- _YOUR OBJECTIVE_
Please return each line of the listing below exactly as written.

** MATERIALS PROVIDED follows **

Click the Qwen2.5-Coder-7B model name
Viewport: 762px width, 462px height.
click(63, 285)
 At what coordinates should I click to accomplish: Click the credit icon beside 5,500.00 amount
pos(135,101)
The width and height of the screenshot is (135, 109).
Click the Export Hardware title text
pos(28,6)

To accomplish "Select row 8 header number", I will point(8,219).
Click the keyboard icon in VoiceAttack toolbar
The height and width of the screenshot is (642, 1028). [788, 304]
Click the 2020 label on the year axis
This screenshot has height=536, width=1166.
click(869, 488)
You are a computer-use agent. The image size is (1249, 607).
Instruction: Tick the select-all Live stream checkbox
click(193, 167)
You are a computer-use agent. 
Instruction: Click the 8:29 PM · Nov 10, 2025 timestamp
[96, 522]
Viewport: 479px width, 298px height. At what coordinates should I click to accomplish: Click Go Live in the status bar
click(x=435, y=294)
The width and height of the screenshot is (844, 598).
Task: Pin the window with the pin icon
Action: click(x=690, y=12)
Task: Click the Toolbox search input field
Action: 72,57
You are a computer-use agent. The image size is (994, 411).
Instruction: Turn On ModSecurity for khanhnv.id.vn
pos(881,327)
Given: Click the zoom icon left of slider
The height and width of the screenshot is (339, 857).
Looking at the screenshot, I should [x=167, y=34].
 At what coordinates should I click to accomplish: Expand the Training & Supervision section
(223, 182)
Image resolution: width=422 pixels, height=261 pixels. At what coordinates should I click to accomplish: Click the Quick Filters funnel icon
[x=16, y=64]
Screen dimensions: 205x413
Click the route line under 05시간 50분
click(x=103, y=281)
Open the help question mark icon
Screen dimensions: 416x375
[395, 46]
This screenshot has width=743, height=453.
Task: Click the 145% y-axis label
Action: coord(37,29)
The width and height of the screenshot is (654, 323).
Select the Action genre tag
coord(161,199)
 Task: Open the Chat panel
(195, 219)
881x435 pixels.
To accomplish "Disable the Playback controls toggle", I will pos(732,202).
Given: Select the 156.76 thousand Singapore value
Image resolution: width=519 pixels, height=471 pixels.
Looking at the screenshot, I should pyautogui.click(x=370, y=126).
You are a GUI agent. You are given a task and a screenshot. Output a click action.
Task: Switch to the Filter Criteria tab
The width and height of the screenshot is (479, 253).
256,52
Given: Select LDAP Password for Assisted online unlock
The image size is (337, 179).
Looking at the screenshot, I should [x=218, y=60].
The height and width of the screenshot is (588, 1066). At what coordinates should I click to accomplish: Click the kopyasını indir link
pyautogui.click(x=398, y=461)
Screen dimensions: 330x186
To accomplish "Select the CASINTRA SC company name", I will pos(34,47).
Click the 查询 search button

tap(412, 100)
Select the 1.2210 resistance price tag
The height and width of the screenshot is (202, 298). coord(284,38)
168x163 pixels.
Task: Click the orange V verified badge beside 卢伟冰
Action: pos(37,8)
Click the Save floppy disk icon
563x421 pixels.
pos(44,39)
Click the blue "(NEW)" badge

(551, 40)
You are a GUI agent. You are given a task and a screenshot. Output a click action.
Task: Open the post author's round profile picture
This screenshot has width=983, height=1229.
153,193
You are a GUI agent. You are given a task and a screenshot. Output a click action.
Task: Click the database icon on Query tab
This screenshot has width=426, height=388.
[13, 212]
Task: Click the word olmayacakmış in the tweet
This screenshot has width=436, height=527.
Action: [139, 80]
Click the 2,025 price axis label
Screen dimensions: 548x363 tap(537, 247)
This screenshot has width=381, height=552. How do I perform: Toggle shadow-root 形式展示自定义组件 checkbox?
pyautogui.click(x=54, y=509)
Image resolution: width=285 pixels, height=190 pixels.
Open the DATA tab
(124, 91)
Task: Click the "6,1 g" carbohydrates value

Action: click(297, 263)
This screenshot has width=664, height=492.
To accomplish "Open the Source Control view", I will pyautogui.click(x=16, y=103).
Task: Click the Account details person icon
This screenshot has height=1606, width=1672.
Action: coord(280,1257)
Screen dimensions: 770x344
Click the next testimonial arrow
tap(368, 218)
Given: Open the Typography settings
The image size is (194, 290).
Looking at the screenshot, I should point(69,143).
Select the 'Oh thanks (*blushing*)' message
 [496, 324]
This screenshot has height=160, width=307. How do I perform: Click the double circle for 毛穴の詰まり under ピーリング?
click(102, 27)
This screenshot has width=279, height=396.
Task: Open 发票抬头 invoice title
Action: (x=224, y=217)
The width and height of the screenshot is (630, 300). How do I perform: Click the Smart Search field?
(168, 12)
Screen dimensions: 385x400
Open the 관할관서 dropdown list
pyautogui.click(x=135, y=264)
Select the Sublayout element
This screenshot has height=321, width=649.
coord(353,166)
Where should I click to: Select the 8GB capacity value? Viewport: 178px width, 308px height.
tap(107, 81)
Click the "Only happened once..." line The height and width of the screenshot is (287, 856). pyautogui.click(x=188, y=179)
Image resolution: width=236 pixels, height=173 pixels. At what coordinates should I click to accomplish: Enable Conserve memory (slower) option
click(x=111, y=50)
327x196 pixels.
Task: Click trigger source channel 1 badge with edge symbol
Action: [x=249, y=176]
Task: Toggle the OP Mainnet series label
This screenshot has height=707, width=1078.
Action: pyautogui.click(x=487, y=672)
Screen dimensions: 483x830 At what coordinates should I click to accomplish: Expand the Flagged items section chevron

** End of MATERIALS PROVIDED **

- _WRITTEN RESPONSE_
Click the Qwen2.5-Coder-7B model name
Viewport: 762px width, 462px height.
click(63, 285)
 At what coordinates should I click to accomplish: Click the credit icon beside 5,500.00 amount
pos(135,101)
The width and height of the screenshot is (135, 109).
Click the Export Hardware title text
pos(28,6)

To accomplish "Select row 8 header number", I will point(8,219).
Click the keyboard icon in VoiceAttack toolbar
The height and width of the screenshot is (642, 1028). [788, 304]
Click the 2020 label on the year axis
This screenshot has height=536, width=1166.
click(869, 488)
You are a computer-use agent. The image size is (1249, 607).
Instruction: Tick the select-all Live stream checkbox
click(193, 167)
You are a computer-use agent. 
Instruction: Click the 8:29 PM · Nov 10, 2025 timestamp
[96, 522]
Viewport: 479px width, 298px height. At what coordinates should I click to accomplish: Click Go Live in the status bar
click(x=435, y=294)
The width and height of the screenshot is (844, 598).
Task: Pin the window with the pin icon
Action: click(x=690, y=12)
Task: Click the Toolbox search input field
Action: 72,57
You are a computer-use agent. The image size is (994, 411).
Instruction: Turn On ModSecurity for khanhnv.id.vn
pos(881,327)
Given: Click the zoom icon left of slider
The height and width of the screenshot is (339, 857).
Looking at the screenshot, I should [x=167, y=34].
 At what coordinates should I click to accomplish: Expand the Training & Supervision section
(223, 182)
Image resolution: width=422 pixels, height=261 pixels. At what coordinates should I click to accomplish: Click the Quick Filters funnel icon
[x=16, y=64]
Screen dimensions: 205x413
Click the route line under 05시간 50분
click(x=103, y=281)
Open the help question mark icon
Screen dimensions: 416x375
[395, 46]
This screenshot has width=743, height=453.
Task: Click the 145% y-axis label
Action: coord(37,29)
The width and height of the screenshot is (654, 323).
Select the Action genre tag
coord(161,199)
 Task: Open the Chat panel
(195, 219)
881x435 pixels.
To accomplish "Disable the Playback controls toggle", I will pos(732,202).
Given: Select the 156.76 thousand Singapore value
Image resolution: width=519 pixels, height=471 pixels.
Looking at the screenshot, I should pyautogui.click(x=370, y=126).
You are a GUI agent. You are given a task and a screenshot. Output a click action.
Task: Switch to the Filter Criteria tab
The width and height of the screenshot is (479, 253).
256,52
Given: Select LDAP Password for Assisted online unlock
The image size is (337, 179).
Looking at the screenshot, I should [x=218, y=60].
The height and width of the screenshot is (588, 1066). At what coordinates should I click to accomplish: Click the kopyasını indir link
pyautogui.click(x=398, y=461)
Screen dimensions: 330x186
To accomplish "Select the CASINTRA SC company name", I will pos(34,47).
Click the 查询 search button

tap(412, 100)
Select the 1.2210 resistance price tag
The height and width of the screenshot is (202, 298). coord(284,38)
168x163 pixels.
Task: Click the orange V verified badge beside 卢伟冰
Action: pos(37,8)
Click the Save floppy disk icon
563x421 pixels.
pos(44,39)
Click the blue "(NEW)" badge

(551, 40)
You are a GUI agent. You are given a task and a screenshot. Output a click action.
Task: Open the post author's round profile picture
This screenshot has width=983, height=1229.
153,193
You are a GUI agent. You are given a task and a screenshot. Output a click action.
Task: Click the database icon on Query tab
This screenshot has width=426, height=388.
[13, 212]
Task: Click the word olmayacakmış in the tweet
This screenshot has width=436, height=527.
Action: [139, 80]
Click the 2,025 price axis label
Screen dimensions: 548x363 tap(537, 247)
This screenshot has width=381, height=552. How do I perform: Toggle shadow-root 形式展示自定义组件 checkbox?
pyautogui.click(x=54, y=509)
Image resolution: width=285 pixels, height=190 pixels.
Open the DATA tab
(124, 91)
Task: Click the "6,1 g" carbohydrates value

Action: click(297, 263)
This screenshot has width=664, height=492.
To accomplish "Open the Source Control view", I will pyautogui.click(x=16, y=103).
Task: Click the Account details person icon
This screenshot has height=1606, width=1672.
Action: coord(280,1257)
Screen dimensions: 770x344
Click the next testimonial arrow
tap(368, 218)
Given: Open the Typography settings
The image size is (194, 290).
Looking at the screenshot, I should point(69,143).
Select the 'Oh thanks (*blushing*)' message
 [496, 324]
This screenshot has height=160, width=307. How do I perform: Click the double circle for 毛穴の詰まり under ピーリング?
click(102, 27)
This screenshot has width=279, height=396.
Task: Open 发票抬头 invoice title
Action: (x=224, y=217)
The width and height of the screenshot is (630, 300). How do I perform: Click the Smart Search field?
(168, 12)
Screen dimensions: 385x400
Open the 관할관서 dropdown list
pyautogui.click(x=135, y=264)
Select the Sublayout element
This screenshot has height=321, width=649.
coord(353,166)
Where should I click to: Select the 8GB capacity value? Viewport: 178px width, 308px height.
tap(107, 81)
Click the "Only happened once..." line The height and width of the screenshot is (287, 856). pyautogui.click(x=188, y=179)
Image resolution: width=236 pixels, height=173 pixels. At what coordinates should I click to accomplish: Enable Conserve memory (slower) option
click(x=111, y=50)
327x196 pixels.
Task: Click trigger source channel 1 badge with edge symbol
Action: [x=249, y=176]
Task: Toggle the OP Mainnet series label
This screenshot has height=707, width=1078.
Action: pyautogui.click(x=487, y=672)
Screen dimensions: 483x830 At what coordinates should I click to accomplish: Expand the Flagged items section chevron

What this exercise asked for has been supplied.